Peneliti telah mengembangkan baterai lithium-ion yang lebih aman dengan mengubah bahan elektrolitnya, mencegah kebakaran saat ditusuk atau ditekuk. Inovasi ini dapat mengarah pada produksi massal dalam beberapa tahun mendatang. Desain ini tetap kompatibel dengan manufaktur baterai yang ada.
Baterai lithium-ion, yang banyak digunakan di smartphone, laptop, dan mobil listrik, biasanya terdiri dari elektroda grafit, elektroda oksida logam, dan elektrolit yang terbuat dari garam lithium yang dilarutkan dalam pelarut. Elektrolit cair ini memungkinkan aliran ion untuk pengisian dan pengosongan. Namun, menusuk baterai dapat menyebabkan hubungan pendek, melepaskan energi kimia yang tersimpan dengan cepat dan menyebabkan kebakaran atau ledakan melalui proses yang dikenal sebagai thermal runaway.
Thermal runaway terjadi ketika ion bermuatan negatif, yang disebut anion, memutuskan ikatannya dengan lithium, menghasilkan panas yang mempertahankan siklus destruktif. Untuk mengatasi ini, Yue Sun di Universitas Tiongkok Hong Kong dan rekan-rekannya memperkenalkan pelarut baru, lithium bis(fluorosulfonyl)imide. Bahan ini hanya berikatan dengan lithium dari pelarut yang ada pada suhu yang lebih tinggi, ketika thermal runaway dimulai. Yang krusial, ikatan anion tidak dapat terbentuk dalam elektrolit baru ini, menghentikan siklus pelepasan panas.
Dalam pengujian, baterai yang ditusuk dengan paku menggunakan pelarut baru mengalami kenaikan suhu internal hanya 3,5°C, dibandingkan lebih dari 500°C pada baterai konvensional.
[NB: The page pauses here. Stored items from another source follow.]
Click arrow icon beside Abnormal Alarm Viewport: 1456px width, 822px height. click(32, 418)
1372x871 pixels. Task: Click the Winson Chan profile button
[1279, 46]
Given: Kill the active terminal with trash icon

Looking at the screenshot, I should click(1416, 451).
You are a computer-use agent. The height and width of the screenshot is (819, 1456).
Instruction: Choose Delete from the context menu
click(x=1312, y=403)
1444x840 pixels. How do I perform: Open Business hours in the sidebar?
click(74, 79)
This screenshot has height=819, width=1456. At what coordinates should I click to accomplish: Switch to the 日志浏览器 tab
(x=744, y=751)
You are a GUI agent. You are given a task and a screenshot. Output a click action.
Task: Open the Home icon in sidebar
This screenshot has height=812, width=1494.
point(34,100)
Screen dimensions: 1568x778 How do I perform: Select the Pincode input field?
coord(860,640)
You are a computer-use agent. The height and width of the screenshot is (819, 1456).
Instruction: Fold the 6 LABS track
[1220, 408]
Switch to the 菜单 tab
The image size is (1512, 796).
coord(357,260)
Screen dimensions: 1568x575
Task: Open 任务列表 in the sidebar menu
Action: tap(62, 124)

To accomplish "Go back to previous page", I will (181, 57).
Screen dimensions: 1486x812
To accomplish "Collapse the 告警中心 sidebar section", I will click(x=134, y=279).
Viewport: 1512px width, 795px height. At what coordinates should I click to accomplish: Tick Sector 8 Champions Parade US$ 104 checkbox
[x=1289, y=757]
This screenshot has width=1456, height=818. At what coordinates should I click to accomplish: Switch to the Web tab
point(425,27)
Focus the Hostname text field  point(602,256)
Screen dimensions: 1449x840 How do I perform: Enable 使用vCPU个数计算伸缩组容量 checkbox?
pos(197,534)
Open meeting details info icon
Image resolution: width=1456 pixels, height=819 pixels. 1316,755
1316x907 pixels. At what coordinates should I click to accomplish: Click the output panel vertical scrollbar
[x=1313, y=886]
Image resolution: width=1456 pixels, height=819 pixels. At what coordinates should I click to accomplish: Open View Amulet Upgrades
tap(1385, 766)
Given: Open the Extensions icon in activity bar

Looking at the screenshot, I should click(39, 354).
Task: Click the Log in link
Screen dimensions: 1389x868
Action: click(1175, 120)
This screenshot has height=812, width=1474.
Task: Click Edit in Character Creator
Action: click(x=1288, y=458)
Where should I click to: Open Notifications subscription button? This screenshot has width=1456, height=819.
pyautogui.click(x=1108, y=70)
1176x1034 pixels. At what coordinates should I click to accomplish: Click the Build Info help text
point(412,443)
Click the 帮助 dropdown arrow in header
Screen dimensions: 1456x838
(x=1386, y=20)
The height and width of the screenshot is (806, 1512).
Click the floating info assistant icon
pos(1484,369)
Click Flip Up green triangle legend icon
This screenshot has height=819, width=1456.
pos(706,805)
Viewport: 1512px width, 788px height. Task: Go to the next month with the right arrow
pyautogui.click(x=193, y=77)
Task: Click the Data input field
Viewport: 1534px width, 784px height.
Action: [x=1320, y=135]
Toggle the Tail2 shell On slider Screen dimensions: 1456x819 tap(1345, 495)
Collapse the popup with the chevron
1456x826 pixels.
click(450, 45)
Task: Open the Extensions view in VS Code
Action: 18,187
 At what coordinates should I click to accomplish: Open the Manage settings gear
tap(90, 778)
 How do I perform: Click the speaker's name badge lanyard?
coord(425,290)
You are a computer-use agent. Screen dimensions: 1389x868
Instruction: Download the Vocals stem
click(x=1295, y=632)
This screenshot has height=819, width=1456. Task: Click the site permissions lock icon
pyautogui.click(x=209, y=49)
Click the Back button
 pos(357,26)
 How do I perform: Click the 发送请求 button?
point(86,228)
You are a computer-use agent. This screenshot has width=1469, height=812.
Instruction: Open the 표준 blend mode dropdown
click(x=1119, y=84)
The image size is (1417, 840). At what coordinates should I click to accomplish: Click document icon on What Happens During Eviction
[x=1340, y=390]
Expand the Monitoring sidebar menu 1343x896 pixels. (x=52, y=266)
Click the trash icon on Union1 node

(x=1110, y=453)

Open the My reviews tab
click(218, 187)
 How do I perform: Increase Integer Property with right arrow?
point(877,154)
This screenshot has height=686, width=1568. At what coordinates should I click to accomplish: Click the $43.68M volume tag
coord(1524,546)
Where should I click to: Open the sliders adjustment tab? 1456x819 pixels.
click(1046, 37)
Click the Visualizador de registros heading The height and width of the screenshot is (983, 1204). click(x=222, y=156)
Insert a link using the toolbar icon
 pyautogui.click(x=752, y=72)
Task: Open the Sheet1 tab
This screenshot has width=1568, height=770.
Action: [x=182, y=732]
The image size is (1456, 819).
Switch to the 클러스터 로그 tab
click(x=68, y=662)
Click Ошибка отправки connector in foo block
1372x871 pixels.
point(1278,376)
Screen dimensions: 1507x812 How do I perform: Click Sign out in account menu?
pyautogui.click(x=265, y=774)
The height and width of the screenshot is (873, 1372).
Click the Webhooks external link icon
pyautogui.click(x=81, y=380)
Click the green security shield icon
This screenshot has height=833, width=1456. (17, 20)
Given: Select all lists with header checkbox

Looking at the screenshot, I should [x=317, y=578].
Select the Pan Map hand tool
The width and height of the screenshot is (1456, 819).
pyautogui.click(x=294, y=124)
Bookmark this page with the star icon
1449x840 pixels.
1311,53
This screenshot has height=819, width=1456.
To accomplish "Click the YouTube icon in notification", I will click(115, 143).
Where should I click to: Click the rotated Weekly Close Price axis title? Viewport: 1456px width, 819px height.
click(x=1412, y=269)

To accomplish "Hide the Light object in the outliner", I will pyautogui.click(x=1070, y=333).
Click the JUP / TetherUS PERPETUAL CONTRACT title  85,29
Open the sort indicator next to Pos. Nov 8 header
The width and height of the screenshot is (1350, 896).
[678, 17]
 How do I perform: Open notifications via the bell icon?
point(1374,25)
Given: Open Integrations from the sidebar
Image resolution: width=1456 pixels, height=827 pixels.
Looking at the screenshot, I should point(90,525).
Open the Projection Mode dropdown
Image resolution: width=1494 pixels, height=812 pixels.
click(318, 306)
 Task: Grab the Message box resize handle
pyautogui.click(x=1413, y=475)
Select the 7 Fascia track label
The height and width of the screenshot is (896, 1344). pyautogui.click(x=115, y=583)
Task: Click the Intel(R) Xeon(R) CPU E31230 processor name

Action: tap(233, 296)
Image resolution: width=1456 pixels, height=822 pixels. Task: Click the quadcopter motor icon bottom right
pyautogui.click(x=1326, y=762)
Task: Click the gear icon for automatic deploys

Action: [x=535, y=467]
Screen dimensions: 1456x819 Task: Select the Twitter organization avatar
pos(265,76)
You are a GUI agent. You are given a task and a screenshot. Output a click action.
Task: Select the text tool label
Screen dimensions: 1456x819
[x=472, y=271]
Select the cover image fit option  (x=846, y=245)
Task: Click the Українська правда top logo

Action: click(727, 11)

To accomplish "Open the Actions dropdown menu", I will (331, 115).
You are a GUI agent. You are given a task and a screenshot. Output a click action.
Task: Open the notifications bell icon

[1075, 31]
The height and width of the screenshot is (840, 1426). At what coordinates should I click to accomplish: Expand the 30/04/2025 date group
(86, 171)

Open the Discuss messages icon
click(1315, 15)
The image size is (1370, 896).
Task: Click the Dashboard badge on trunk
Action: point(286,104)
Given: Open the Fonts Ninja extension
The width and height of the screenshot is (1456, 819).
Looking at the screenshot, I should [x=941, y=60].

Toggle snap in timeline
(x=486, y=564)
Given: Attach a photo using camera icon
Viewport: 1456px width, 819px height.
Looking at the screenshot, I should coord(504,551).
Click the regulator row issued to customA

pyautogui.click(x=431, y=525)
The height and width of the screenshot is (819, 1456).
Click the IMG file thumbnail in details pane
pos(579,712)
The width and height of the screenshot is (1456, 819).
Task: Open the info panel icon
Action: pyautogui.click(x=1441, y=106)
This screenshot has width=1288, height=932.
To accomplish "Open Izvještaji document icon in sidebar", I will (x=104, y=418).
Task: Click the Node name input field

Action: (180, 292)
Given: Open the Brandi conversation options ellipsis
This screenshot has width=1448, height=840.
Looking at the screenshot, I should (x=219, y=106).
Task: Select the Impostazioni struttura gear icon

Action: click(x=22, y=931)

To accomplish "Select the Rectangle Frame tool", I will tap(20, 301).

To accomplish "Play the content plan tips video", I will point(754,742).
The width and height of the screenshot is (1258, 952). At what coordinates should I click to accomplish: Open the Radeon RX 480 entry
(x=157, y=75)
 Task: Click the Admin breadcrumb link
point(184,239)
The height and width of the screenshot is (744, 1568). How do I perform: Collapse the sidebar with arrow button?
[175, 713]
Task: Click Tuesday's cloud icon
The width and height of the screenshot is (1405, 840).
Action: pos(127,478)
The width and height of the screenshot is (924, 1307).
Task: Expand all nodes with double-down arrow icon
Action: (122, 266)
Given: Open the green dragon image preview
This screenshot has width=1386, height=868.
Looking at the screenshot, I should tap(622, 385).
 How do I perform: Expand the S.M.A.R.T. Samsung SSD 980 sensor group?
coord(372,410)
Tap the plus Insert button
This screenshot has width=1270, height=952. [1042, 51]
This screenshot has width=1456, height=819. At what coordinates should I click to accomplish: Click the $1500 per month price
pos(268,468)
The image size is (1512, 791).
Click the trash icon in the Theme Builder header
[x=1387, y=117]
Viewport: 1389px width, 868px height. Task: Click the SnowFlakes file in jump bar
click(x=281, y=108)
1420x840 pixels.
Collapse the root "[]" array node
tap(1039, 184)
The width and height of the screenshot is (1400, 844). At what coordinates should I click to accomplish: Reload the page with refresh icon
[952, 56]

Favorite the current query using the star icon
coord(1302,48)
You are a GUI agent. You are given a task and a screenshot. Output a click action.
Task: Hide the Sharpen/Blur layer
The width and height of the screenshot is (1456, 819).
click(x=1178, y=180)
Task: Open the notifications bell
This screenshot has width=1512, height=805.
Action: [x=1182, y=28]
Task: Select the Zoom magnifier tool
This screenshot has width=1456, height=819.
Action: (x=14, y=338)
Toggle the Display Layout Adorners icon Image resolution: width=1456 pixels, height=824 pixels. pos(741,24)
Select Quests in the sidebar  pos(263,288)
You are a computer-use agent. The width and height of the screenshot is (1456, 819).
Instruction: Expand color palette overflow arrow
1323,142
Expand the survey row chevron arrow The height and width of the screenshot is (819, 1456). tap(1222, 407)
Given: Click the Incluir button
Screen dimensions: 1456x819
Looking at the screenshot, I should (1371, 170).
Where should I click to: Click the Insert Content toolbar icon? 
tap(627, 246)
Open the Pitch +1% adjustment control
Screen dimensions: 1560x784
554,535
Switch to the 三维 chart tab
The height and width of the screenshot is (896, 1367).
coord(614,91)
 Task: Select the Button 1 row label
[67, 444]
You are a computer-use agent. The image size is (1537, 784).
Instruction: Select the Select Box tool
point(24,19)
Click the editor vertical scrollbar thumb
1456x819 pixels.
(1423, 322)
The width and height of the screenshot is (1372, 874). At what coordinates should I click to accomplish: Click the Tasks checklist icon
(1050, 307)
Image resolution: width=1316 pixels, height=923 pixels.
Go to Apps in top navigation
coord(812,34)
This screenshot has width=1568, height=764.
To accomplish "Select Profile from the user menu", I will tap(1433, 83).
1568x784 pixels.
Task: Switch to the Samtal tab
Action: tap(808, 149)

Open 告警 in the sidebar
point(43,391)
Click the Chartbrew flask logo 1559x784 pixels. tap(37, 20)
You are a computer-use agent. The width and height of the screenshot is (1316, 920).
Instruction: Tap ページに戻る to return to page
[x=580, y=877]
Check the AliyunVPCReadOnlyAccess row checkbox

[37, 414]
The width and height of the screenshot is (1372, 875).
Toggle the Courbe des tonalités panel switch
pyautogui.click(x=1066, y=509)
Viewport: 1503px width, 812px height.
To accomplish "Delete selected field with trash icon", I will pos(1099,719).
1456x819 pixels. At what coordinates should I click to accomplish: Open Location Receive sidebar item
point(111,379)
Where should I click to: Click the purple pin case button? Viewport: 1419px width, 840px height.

Baterai yang dimodifikasi juga mempertahankan 82 persen kapasitasnya setelah 4100 jam penggunaan, sesuai dengan standar teknologi saat ini.
"Si jahat adalah anion, yang memiliki banyak energi ikatan – dan ikatan-ikatan ini yang pecah menyebabkan thermal runaway," kata Gary Leeke di Universitas Birmingham, Inggris. "Ini mengisolasi si jahat dari proses itu. Ini adalah lompatan besar dalam hal keamanan baterai."
Leeke menyarankan temuan ini dapat diintegrasikan ke baterai generasi berikutnya, dengan produksi massal mungkin dalam tiga hingga lima tahun. Penelitian ini muncul di Nature Energy (DOI: 10.1038/s41560-025-01888-5).